I hope this focus on agribusiness helps you to put our statewide economy in wider perspective. At the very least, it should certainly serve to whip up your appetite!
Editor in chief
Local hops farm to break ground on new processing facility
This week will see another step in the development of the expanding Minnesota craft brewing industry, but it won’t involve anything foamy.
Mighty Axe Hops will break ground on a new processing facility on its newly-acquired hops farm in Benton County. The $1.3 million steel-walled building will give the company the ability to process its hops into the pellets that brewers use as a key ingredient in their beer.

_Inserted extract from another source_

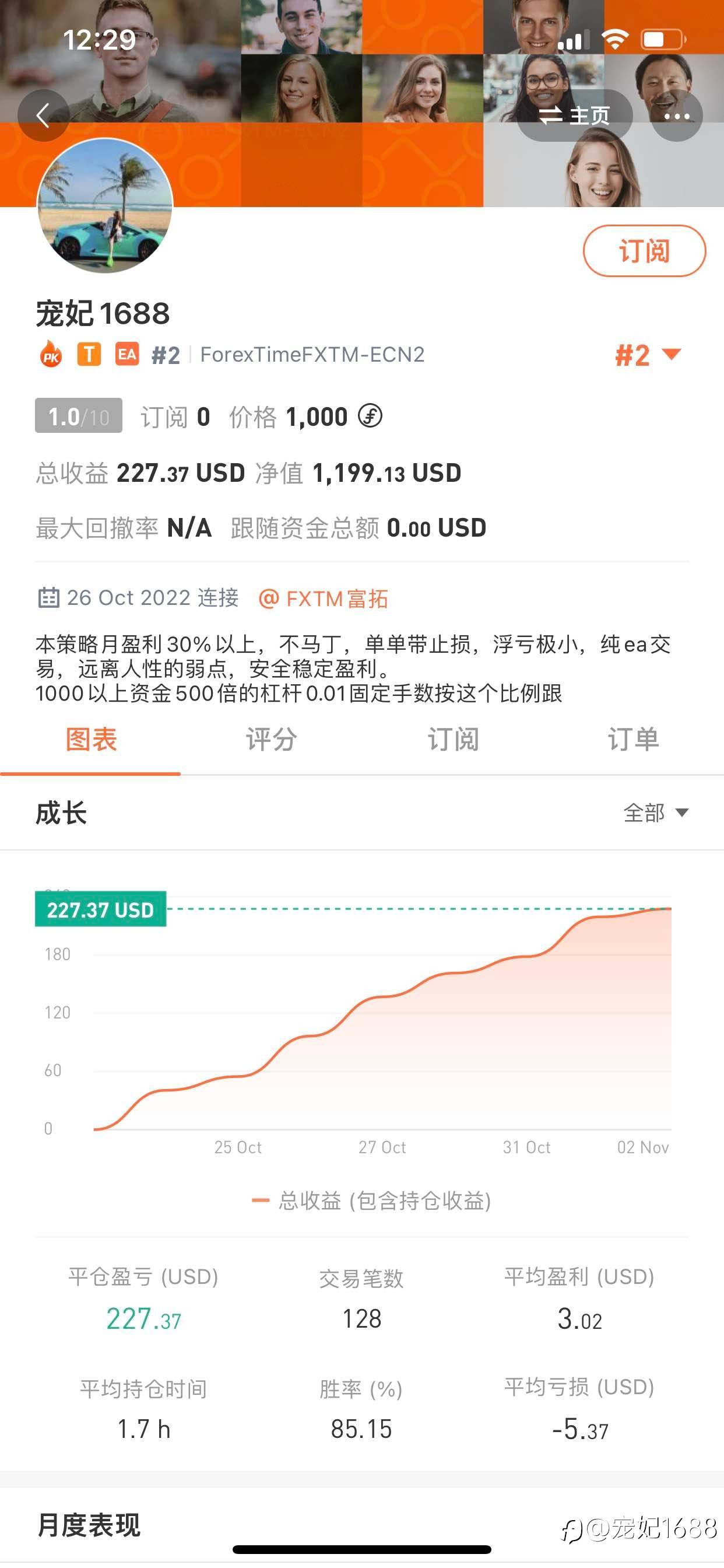The image size is (724, 1568).
Task: Open the three-dots more menu
Action: pos(676,116)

“The hops grow on strings on 18 foot tall trellises. When we harvest, we use a picker to get the hop blossom, which is called a cone,” explains Mighty Axe co-founder and CEO Eric Sannerud (who was also a Minnesota Business Young Entrepreneur last year). “That will go to the harvest facility and go into the dryer there. We remove the moisture, then bale them into 100 pound bales, then turn that into pellets.”
Sannerud, 25, and his 26-year-old partner, Mighty Axe COO Ben Boo, formed their company four years ago, shortly after they graduated from the University of Minnesota. For the past four years, they have grown and harvested hops on a 3 acre hopyard in Ham Lake, selling their product to several Minnesota breweries eager for the option of purchasing locally sourced ingredients.
For months, Sannerud and Boo were on the prowl, searching for farmland for an expansion. Earlier this summer, they closed on an 80 acre plot of cropland in Gilmanton Township, 20 miles north of St. Cloud in central Minnesota. With the expansion of the acreage, their farm became the biggest in the state devoted to the production of hops.
The state-of-the-art processing facility will be built onsite, allowing Mighty Axe Hops to operate a one-stop operation, from seedlings to the finished pellet, which will be packaged into 11-pound (5 kg) boxes.
“The building is our biggest outlay of cash. We are importing equipment from Germany that the construction company will build around; there’s nothing like this in Minnesota. We anticipate it will be fully functional by next year,” says Boo. “This system is in line with the standards that brewers are used to working with. This step forward lets us render the harvested hop into a form and a quality that brewers value.”
Mighty Axe is financed with a $4.6 million mixture of a cash from an investment partner and financing from Bremer Bank.
“When we are at our full production, we project that we will produce 150,000 pounds of hops every year,” says Boo, who studied horticulture at the U. “We will have contracts with breweries before the hops are harvested. They are very finicky about what they want, and we can deliver. It’s not a risk.”
Hops, often called the spice of beer, are a perennial plant. As an ingredient, hops add bitterness, flavor and aroma to the finished fermented liquid. Mighty Axe has begun selling its hops to a few local breweries, and expect to be able to market their product to Minnesota brewers who will value a locally grown ingredient.
“We’re big baseball fans, and we say that our 3 acre farm in Ham Lake has been our spring training, where we tested varieties and growing methods,” says Sannerud. “Now we’re ready for the big leagues.”
Rendering of new Mighty Axe facility in Gilmanton Township, north of St. Cloud.